O gece Aras ve Aslı saatlerce ne yapacaklarını ve bundan sonra olacakları konuştu. İkisi de sabaha doğru yatmak için odalarına gitse de, tüm gece hiç uyumamışlardı.

Sabah olduğu gibi Alev için bir doktor getirtmişlerdi ve verilen ilaçların etkisinden çıkması için tedavi süreci başlatıldı ve yeni ilaçlar verilmişdi.

 

"Aslı!" Aras aşağı kattan, odasında olan Aslı'ya sesleniyordu.
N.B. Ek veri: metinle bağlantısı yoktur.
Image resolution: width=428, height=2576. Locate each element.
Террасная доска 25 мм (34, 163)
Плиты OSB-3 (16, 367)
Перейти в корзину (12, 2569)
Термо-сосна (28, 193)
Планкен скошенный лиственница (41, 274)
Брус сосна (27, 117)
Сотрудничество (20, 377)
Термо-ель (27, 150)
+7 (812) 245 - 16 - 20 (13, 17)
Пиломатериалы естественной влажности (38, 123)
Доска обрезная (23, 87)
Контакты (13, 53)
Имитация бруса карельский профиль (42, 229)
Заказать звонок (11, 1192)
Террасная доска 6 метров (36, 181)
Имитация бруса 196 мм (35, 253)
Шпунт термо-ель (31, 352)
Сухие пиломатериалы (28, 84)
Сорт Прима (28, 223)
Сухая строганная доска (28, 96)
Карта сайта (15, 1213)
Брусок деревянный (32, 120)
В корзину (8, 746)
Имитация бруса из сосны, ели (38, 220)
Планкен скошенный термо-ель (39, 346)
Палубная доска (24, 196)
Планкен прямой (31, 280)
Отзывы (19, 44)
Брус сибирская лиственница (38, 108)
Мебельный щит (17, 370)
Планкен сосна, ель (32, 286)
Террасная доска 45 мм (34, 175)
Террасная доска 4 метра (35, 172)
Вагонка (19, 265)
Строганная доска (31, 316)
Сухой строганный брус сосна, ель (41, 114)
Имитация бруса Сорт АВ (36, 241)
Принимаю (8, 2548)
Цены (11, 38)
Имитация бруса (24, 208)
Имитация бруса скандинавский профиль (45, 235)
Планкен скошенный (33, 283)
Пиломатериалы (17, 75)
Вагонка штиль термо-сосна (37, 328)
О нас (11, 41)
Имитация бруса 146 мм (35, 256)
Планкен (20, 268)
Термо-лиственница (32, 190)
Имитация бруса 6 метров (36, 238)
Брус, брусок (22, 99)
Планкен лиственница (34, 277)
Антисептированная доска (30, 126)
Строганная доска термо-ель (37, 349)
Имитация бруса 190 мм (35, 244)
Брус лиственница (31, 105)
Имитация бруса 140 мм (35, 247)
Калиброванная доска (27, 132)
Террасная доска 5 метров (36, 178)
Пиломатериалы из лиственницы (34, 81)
Aynı şekilde karşılık vererek, Aslı da odasından aşağıya doğru seslenmişti.

"Efendim?!" Dediğinde Aras araba anahtarlarını ve ceketini alıyordu.

"Kızım insene aşağıya. Neden bağırıyoruz?" Diyerek son kez yukarı doğru seslendiğinde Aslı gülerek odasından çıktı ve aşağıya Aras'ın yanına geldi.

"Çıkıyor musun? Akşam gidersin diye düşünmüştüm." Dediğinde Aras ona doğru bir kaç adım attı ve başından öpüp saçlarını sevdi. Geri çekildiğinde, "Bu kadar oyalandığımız yeter. Alev'in kurtulduğunu bilmeleri gerekiyor." Dedi. Aslı onu başı ile onayladı. İki elini de arkasında birleştirdiğin de Aras tekrar ona doğru yaklaştı ve arkasında birleştirdiği ellerini tutup, aralarına aldı. "Yine başlama be kızım." Dedi. Aslı'nın elinin tersine bakıyordu. Bir kaç hafif çizik vardı. "Sana artık her stres olduğunda elini kaşımak yok demiştim. Ve tırnaklarını uzatmaman gerekiyordu." Dediğinde Aslı ellerini Aras'ın ellerinden çekti ve utanarak sakladı. Aras hafif gülümesedi ve aralarında ki boy farkı sebebiyle eğilip, "stres olduğumuz da elimizi kaşımak yerine ne yapıyorduk?" Diye sordu. Aslı gülümsedi ve ayak parmak uçlarının üzerinde durarak Aras'a doğru yaklaşıp yanağına buse kondurdu. Geri çekildiğinde gülümsemeye devam ediyordu. Aras'ın dudaklarının arasından keyifle, "oh." Diye bir ses çıktı. "Aferin güzelim. Ben şimdi gidiyorum, ama bu yüzden stres olacağın şeyleri düşünmek yok. Anlıyorum, yıllar sonra unuttuğun ikizini göreceksin ama bu kadar stres yapmana gerek yok. Ve dün gece bunları konuştuk, o senin onunla birlikte yaşamanı isteyecektir ama sen istersen yanımda kalmaya devam edebilirsin." Dedi. Aslı derin bir nefes alıp verdi. "Peki Aras bey. Tırnaklar kesilecek, akşam için hazırlık yapılacak ve stres olmak yok." Dedi gülümseyerek. Aras keyifle güldüğünde. "Aferin, Aslı hanım." Dedi ve kapıya doğru gitti çıkmak üzereyken, "çok teşekkür ederim." Dedi Aslı. Aras ona doğru döndü ve gülümseyip,evden çıktı.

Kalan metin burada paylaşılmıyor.